A couple things about this intrigued me. First, I had just been working on a project that dealt with choosing random words from a long list (hence the post being sent my way). Second, anything shorthanded with a last name, followed by the word “algorithm” seems pretty cool, especially if it’s relatively new (exciting!).

And third, I loved the idea of rewarding readable code and/or well-written comments. “Code readability is the most important pillar of code correctness and maintainability,” MacCárthaigh writes. “When code is unreadable, it is harder to spot errors.”
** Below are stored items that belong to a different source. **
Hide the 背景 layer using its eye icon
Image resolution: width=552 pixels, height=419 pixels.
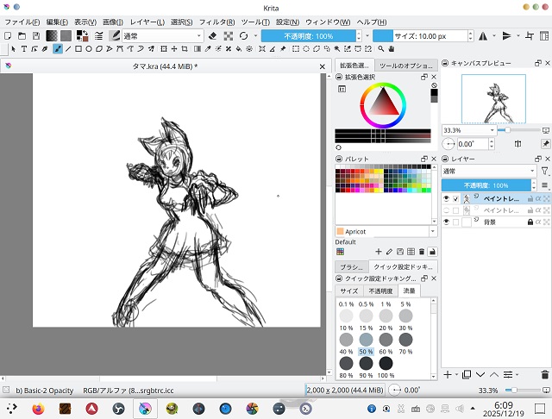click(x=447, y=222)
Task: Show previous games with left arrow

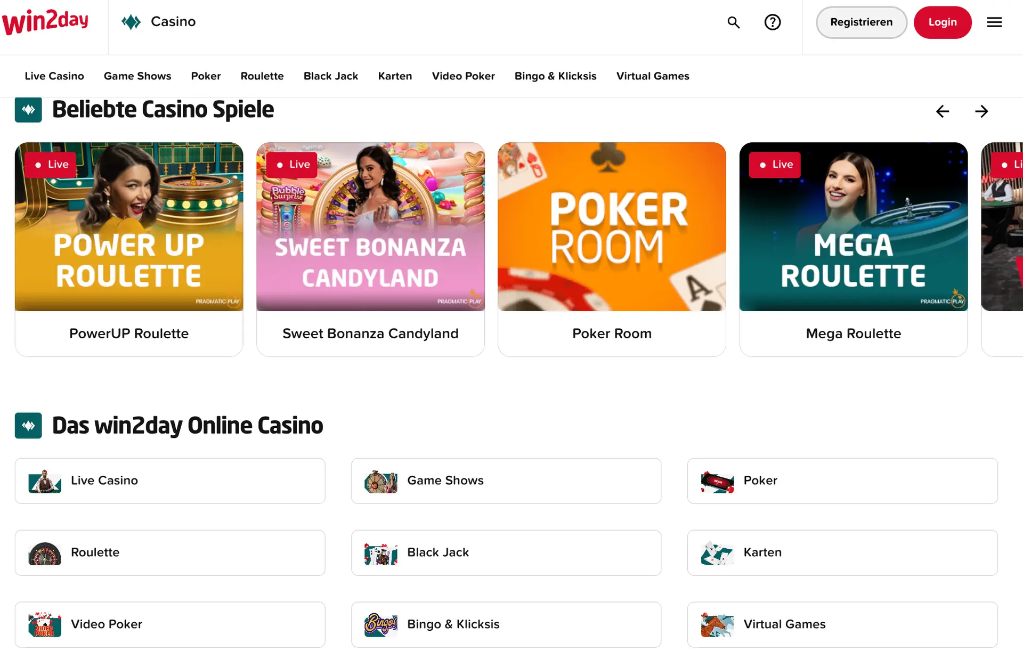Action: coord(943,111)
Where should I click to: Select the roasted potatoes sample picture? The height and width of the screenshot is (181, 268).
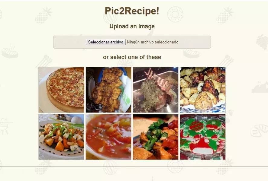pyautogui.click(x=203, y=90)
I like to learn new things, and I think I’m OK at explaining things once I understand them. So I tried to understand this thing.

Where’s my code?

This blog post is meant to go along with this GitHub repo, which contains all of the Rust code I wrote while trying to learn about this algorithm. The repo’s README files contains an explanation of the repo’s files (for example, it also contains a copy of this post’s Markdown text). As you read this post, you may want to have the repo open in another window.

What we are up against

Alright so here’s the C code from Lemire’s blog post:

uint64_t nearlydivisionless ( uint64_t s ) {
  uint64_t x = random64 () ;
  __uint128_t m = ( __uint128_t ) x * ( __uint128_t ) s;
  uint64_t l = ( uint64_t ) m;
  if (l < s) {
    uint64_t t = -s % s;
    while (l < t) {
      x = random64 () ;
      m = ( __uint128_t ) x * ( __uint128_t ) s;
      l = ( uint64_t ) m;
    }
  }
  return m >> 64;
}

On first blush, this made no sense to me. Like none, beyond maybe that this is a function called nearlydivisionless and it probably takes a 64-bit integer called s as an argument. Even if it was in a language I can write I think I’d have still been completely lost. Thankfully, MacCárthaigh reassures:

The second reason I chose Lemire’s algorithm is that it is impenetrable upon first reading. There are lucky few people who are so practiced and conversant in number manipulation that they can see inside of algorithms like Neo in the matrix, but I don’t mean them. To the average reader, myself included, it’s not clear what’s going on and why.

Check!

A pause to explain what we’re trying to do here

Sometimes we need to generate random numbers. Computers can do this, but given how they work, they spit out random numbers on a range covering 2^x numbers. For example, if you happen to want a random number from 0 to 255, computers can get one quickly because 2^8 = 256. But what if we want a random number from 1 to 100? Or 0 to 5?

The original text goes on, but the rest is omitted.